Mariners Sick ‘Em Griffey, Martinez Save Ailing Johnson With Back-To-Back Homers Twice
On the mound, Randy Johnson was wobbling like a kid on a new bike. Off the field, it was worse.
“I got to see my dinner twice last night and I threw up again before the game today,” Johnson said. “Then about the third inning, I was back here throwing up again.”
Given the circumstances, most of the 34,915 folks in the Kingdome on Sunday might have chosen to head home and crawl into bed. The Big Unit isn’t most folks. “We had a 6-1 lead,” Johnson said, cracking a slight smile. “I was going to go five innings if I had to take a barf bag or a pail out to the mound with me…”
A starting pitcher needs five innings to qualify for a victory. On Sunday, Johnson went five innings and was the winner as Seattle pounded Toronto and ex-Mariner Erik Hanson, 9-5 - riding the bats of Edgar Martinez and Ken Griffey Jr. to an April record for victories.
With eight games remaining in the month, Seattle’s 13-6 start has given the team more victories than in any opening month in franchise history, and far-and-away the best 19-game start.
“It was a luxury today, going five innings and getting out,” Johnson said. “With Edgar and Junior, you get lucky sometimes.”
As the Unit gamely threw 105 pitches, Messrs. Griffey and Martinez did something no one in team history had done. They hit back-to-back home runs - twice.
“I’d never seen that,” manager Lou Piniella said.
Tied in the second inning at 1, Griffey took Hanson’s pitch over the right field fence for his seventh home run, a two-run shot that put Seattle ahead for good. Before the buzz of the crowd had died, Martinez hit his fourth home run.

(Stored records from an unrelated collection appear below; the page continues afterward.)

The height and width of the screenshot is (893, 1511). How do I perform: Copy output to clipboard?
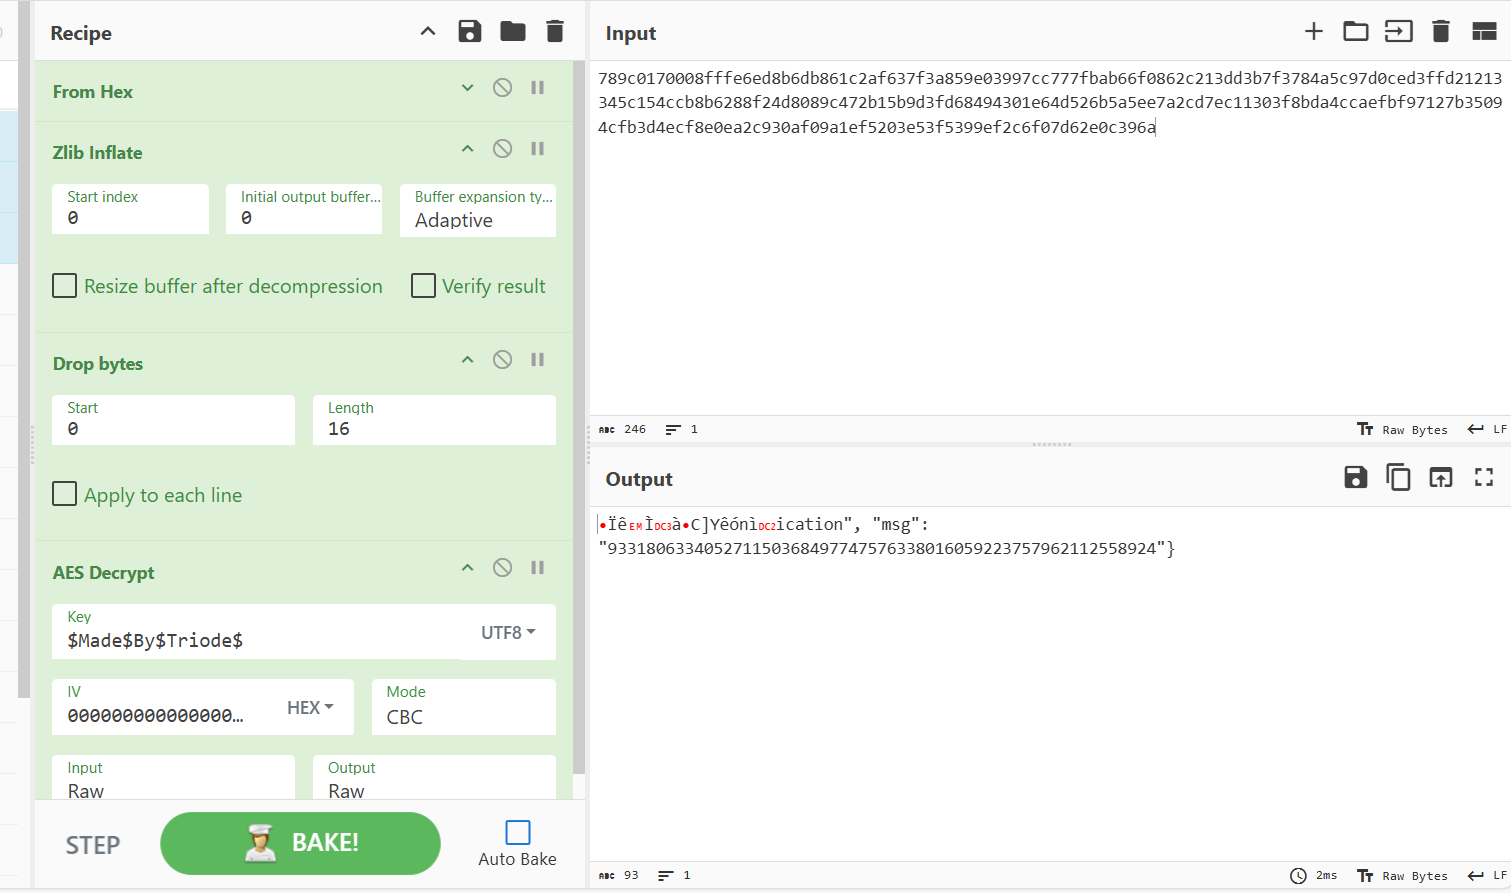1397,478
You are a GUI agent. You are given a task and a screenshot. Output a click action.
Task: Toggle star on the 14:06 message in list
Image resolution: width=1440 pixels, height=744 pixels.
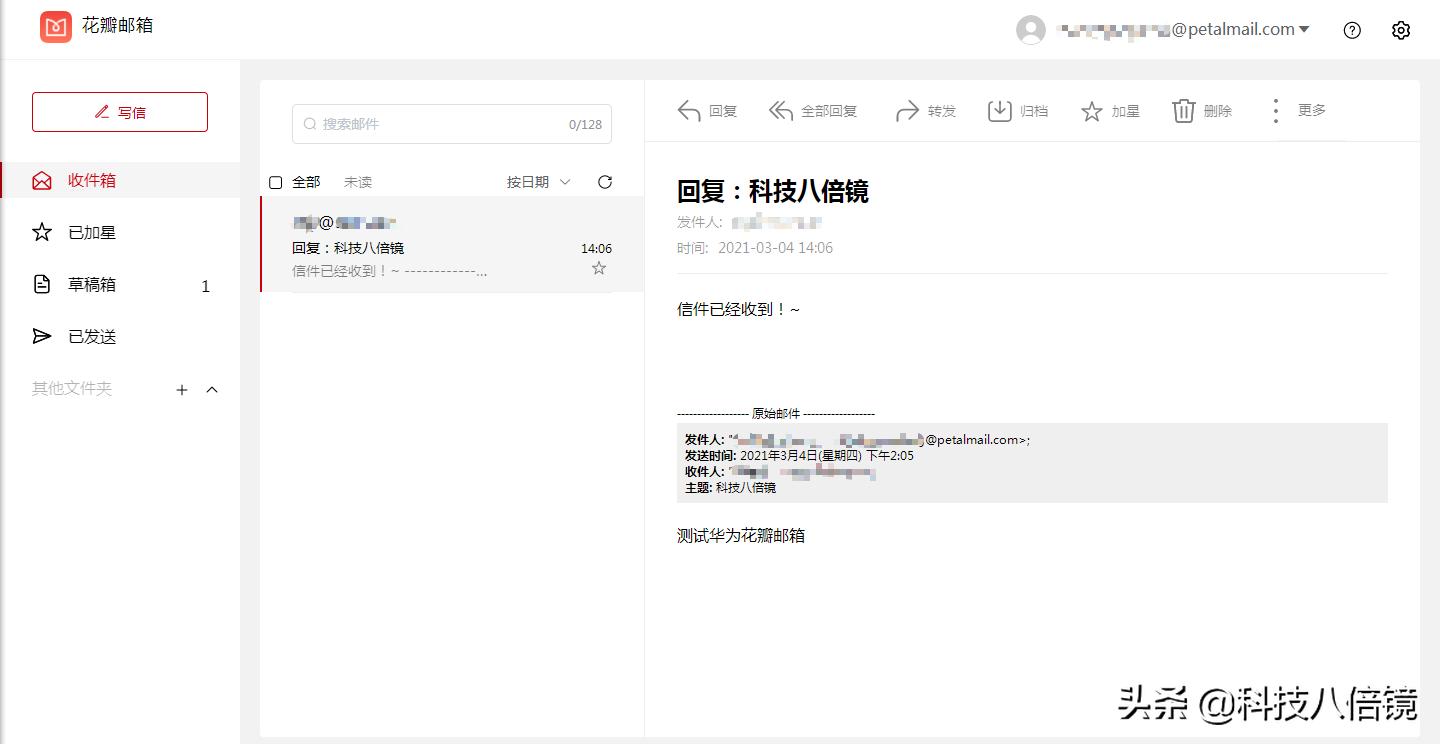pyautogui.click(x=599, y=268)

Two innings later, they did it again. Griffey hit No. 8, Martinez No. 5, and Johnson had an 8-2 lead.
Snapping a two-game losing streak, the middle of Seattle’s lineup - which includes the only three men still with a Mariners team that Hanson left after the 1993 season - broke loose:
Griffey had two home runs, scored three runs, drove in three. It was the 16th two-homer game of his career, pushed his average from .215 to .232 and left him leading the team in homers and RBIs (17).
Martinez extended his hitting streak to 11 games with a double and two home runs. Batting .207 in Detroit on April 10, Martinez is now hitting .362.
“I thought when I was hitting .207, ‘I can do better than this,”’ Martinez said. (Yes, he was joking.)
Jay Buhner had two more hits, two more RBIs. Though he hasn’t hit for Martinez’s average or Griffey’s power, the right fielder is batting .269 with three home runs and 14 RBIs in 19 games.
“I’m not there yet, but this team is playing well,” Griffey said. “You’re not always going to have everybody hitting at once, and sometimes it’ll be key guys who aren’t hitting. When we had that eight-game winning streak, we did the little things teams do to win. That’s the mark of a good team.”
For all that offense, Toronto might have come back. When Johnson headed for the clubhouse after five innings, the score was 8-4 and the Blue Jays had four innings to make their run. Relievers Bob Wells and Norm Charlton made sure it didn’t happen.
“Wells is the lost guy on this team,” Johnson said, “but I don’t know what we’d have done without him today.”
Wells, the Yakima-born right-hander whose role is long relief - spelled “a-n-o-n-y-m-o-u-s” - shut out the Blue Jays for three innings. In four appearances this season, Wells has pitched 14-1/3 innings and compiled a 1.88 earned run average.
“Those three games we played in Detroit, it was so cold nobody felt comfortable,” Martinez said. “Since then, it’s been warmer - we’ve been indoors in Toronto and then here at home. Everybody is more comfortable.”
Comfort, apparently, is a good thing. “We proved to ourselves last year we can win,” Griffey said.
“We can beat anybody. We can come back on anybody. And we’re especially tough here at home. It’s not like everybody is hot, but we’re still winning. That’s because we’re playing well, and that’s not the same as everybody kicking butt at once.”